── Teks yang diberikan

"Kasus yang tercatat mencapai 330.097, meningkat 14.17 persen dari tahun sebelumnya yang berjumlah 289.111 kasus," papar Alimatul Qibtiyah.
Berdasarkan data umum, jumlah pengaduan yang diterima langsung oleh Komnas Perempuan sedikit mengalami penurunan sebesar 4,48 persen, dengan total 4.178 kasus atau rata-rata 16 pengaduan per hari dibanding tahun sebelumnya dengan total kasus 4.374 kasus.
Sementara itu, di Tahun 2024, Komnas Perempuan telah menerbitkan 573 Surat Rujukan kasus, 9 Rujukan Ulang, serta 235 Surat Penyikapan. Surat Penyikapan tersebut terdiri atas 155 Surat Klarifikasi, 36 Surat Rekomendasi, dan 29 Surat Pemantauan.
Komisioner Subkomisi Pengembangan Sistem Pemulihan, Theresia Iswarini, menyoroti tren kekerasan berbasis gender yang terjadi di ranah negara. "Tahun ini terdapat 95 kasus kekerasan berbasis gender di ranah negara, dengan DKI Jakarta masih menjadi provinsi dengan jumlah laporan tertinggi, yakni 23 kasus, disusul oleh Jawa Barat dan Sumatera Utara," katanya.
Kasus perempuan berkonflik dengan hukum (PBH) menjadi kategori terbanyak dengan 29 kasus, sementara kasus kekerasan terhadap perempuan pembela hak asasi manusia (PPHAM) meningkat menjadi 9 kasus dibandingkan tahun sebelumnya.

────

*Permintaan*: Alihkan kalimat dari teks yang diberikan ini ke dalam bahasa Inggris: "Kasus perempuan berkonflik dengan hukum (PBH) menjadi kategori terbanyak dengan 29 kasus, sementara kasus kekerasan terhadap perempuan pembela hak asasi manusia (PPHAM) meningkat menjadi 9 kasus dibandingkan tahun sebelumnya."

── Data sumber

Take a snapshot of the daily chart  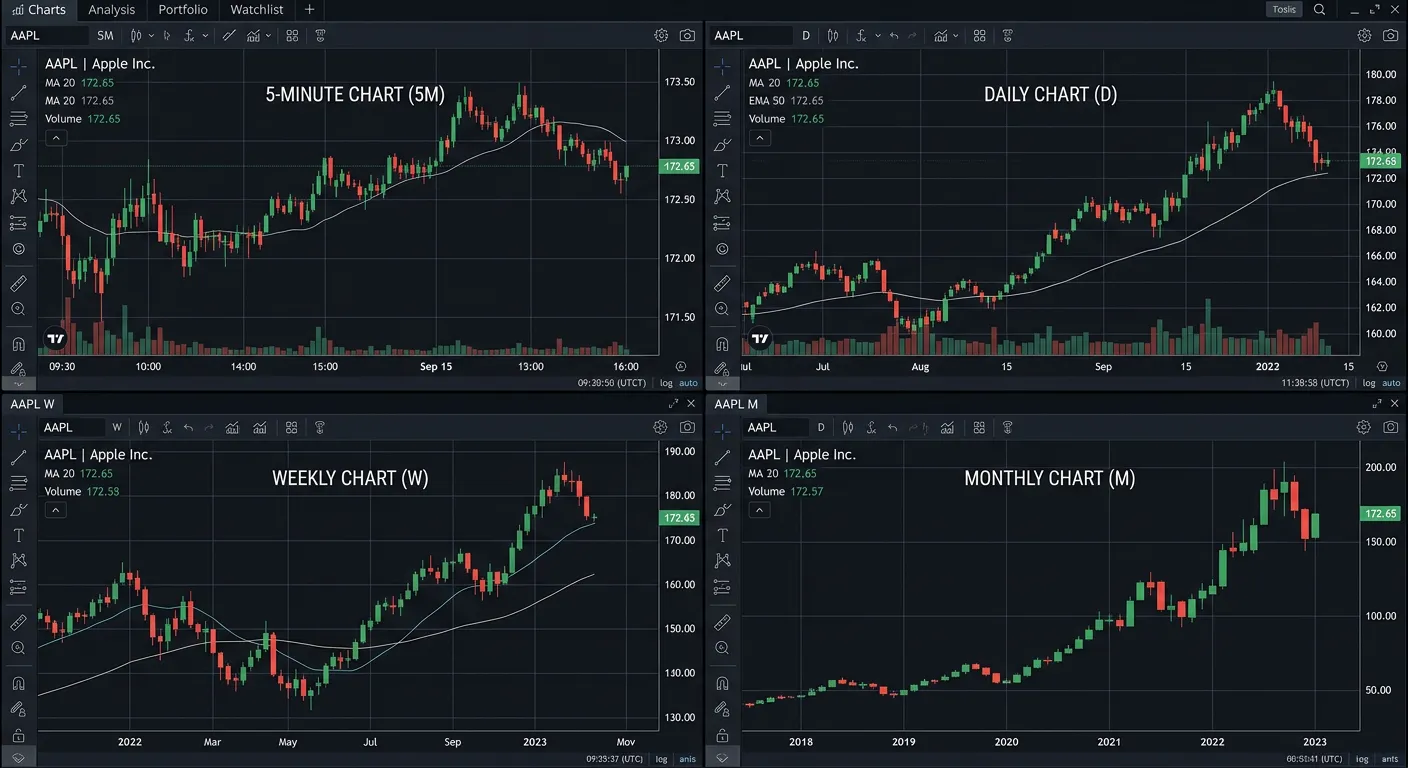pos(1390,35)

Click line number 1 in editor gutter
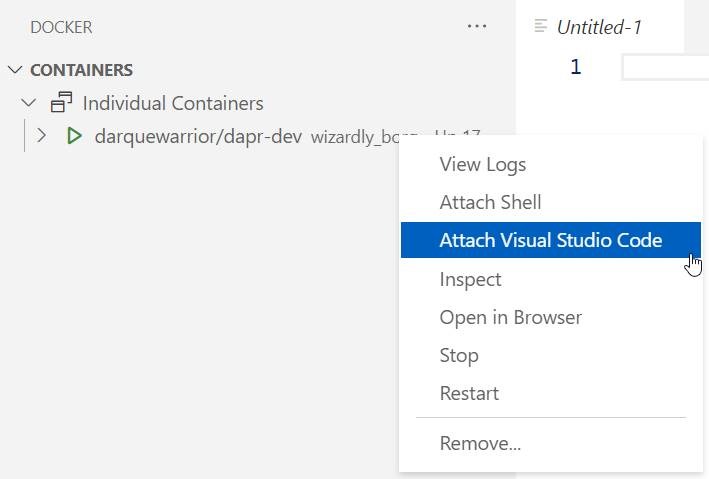(x=576, y=67)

────

*Hasil*: Cases of women in conflict with the law (PBH) made up the largest category, with 29 cases, while cases of violence against women human rights defenders (PPHAM) rose to 9 cases compared with the previous year.